→ **AVAILABLE DATA**:
***

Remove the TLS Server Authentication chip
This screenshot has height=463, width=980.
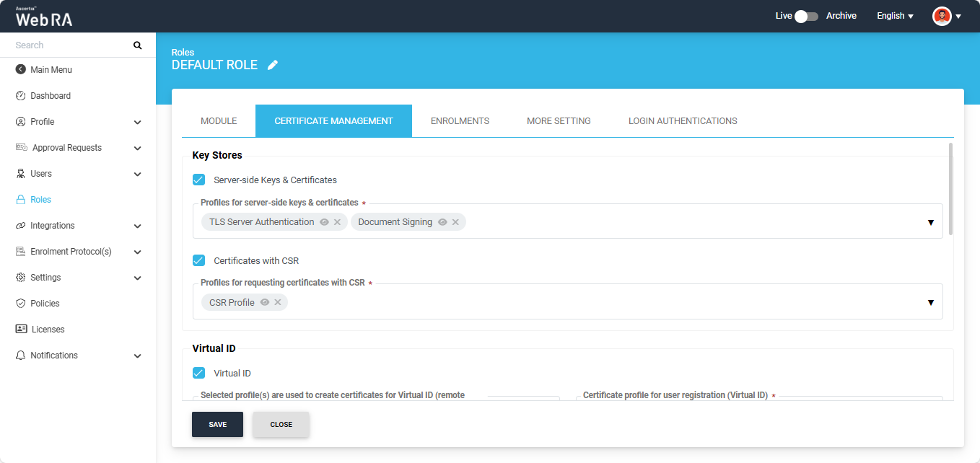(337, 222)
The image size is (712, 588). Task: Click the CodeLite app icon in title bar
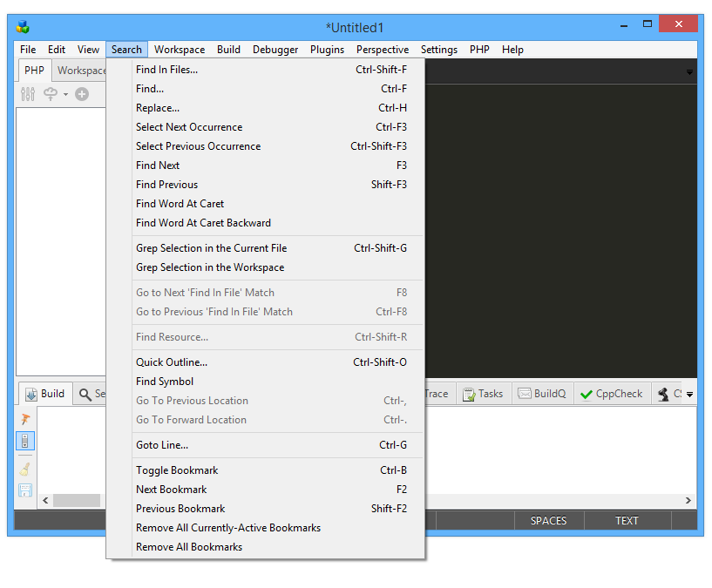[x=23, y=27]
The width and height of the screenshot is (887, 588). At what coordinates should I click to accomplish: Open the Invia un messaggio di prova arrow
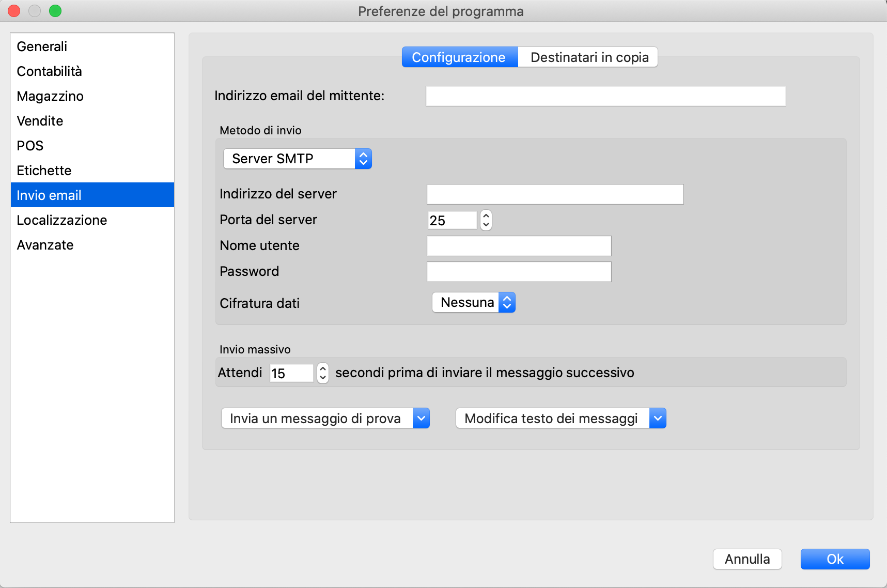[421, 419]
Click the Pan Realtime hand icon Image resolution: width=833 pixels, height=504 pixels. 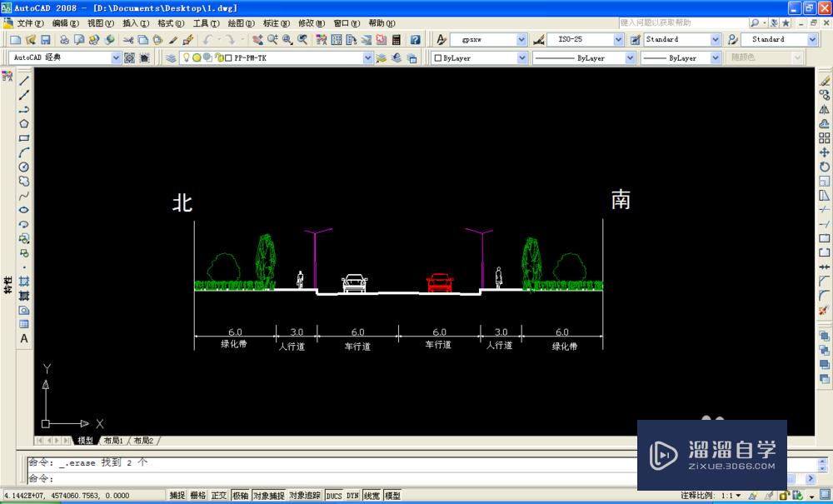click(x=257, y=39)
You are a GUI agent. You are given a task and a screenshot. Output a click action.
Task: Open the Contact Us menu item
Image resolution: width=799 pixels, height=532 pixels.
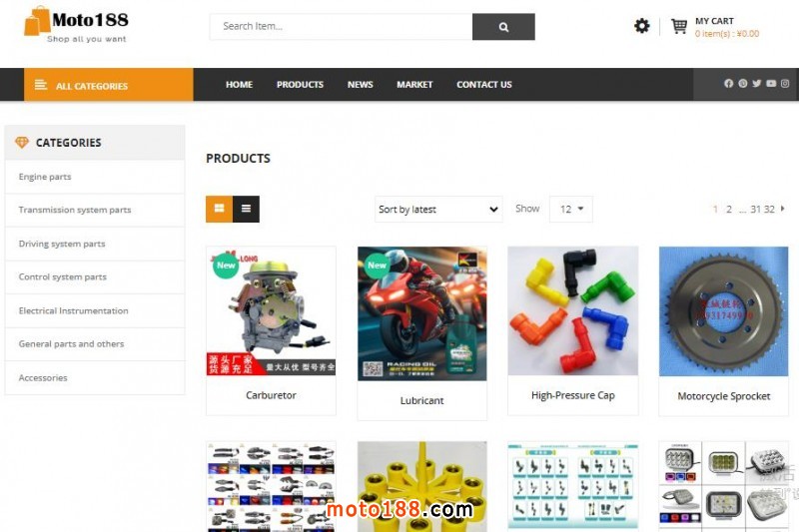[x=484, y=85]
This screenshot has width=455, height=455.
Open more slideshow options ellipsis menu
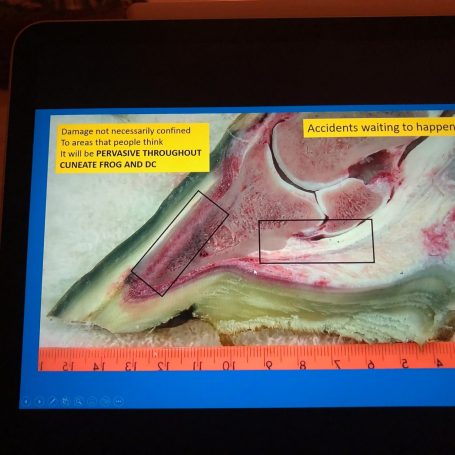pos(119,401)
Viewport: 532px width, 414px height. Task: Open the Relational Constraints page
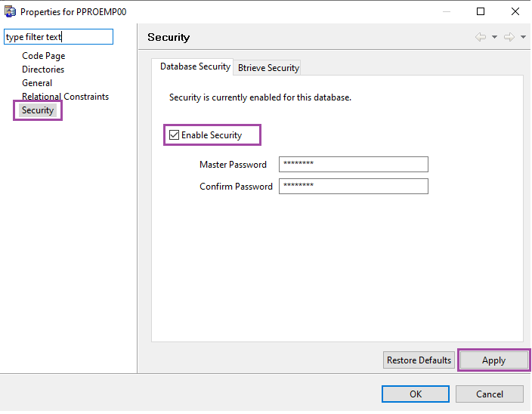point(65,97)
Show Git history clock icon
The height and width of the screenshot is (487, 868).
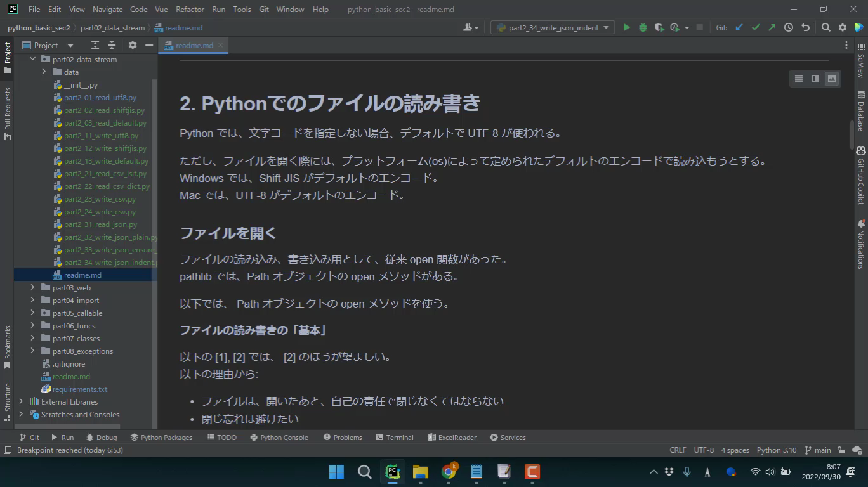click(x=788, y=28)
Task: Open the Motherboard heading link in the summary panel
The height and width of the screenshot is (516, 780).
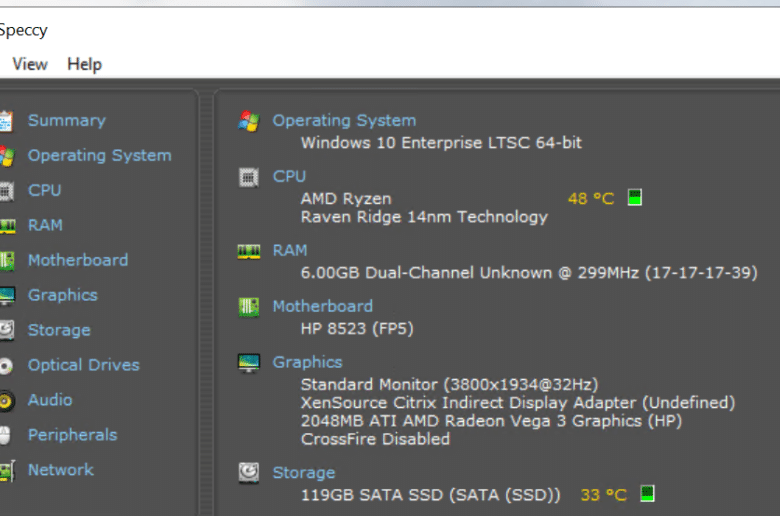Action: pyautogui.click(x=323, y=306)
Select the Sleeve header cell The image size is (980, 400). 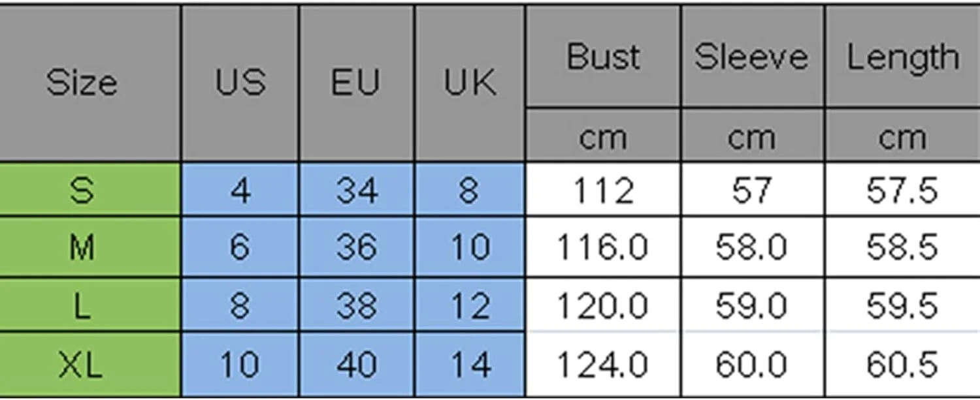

***

→ **EXERCISE REQUIREMENTS**:
Each line above starting at the one holding "Open more slideshow options ellipsis menu" and ending at the one holding "Task: Open the Motherboard" should be set down exactly as it stands, both ends included, with no pictures.

→ **WRITTEN SOLUTION**:
Open more slideshow options ellipsis menu
pos(119,401)
Viewport: 532px width, 414px height. Task: Open the Relational Constraints page
point(65,97)
Show Git history clock icon
The height and width of the screenshot is (487, 868).
click(x=788, y=28)
Task: Open the Motherboard heading link in the summary panel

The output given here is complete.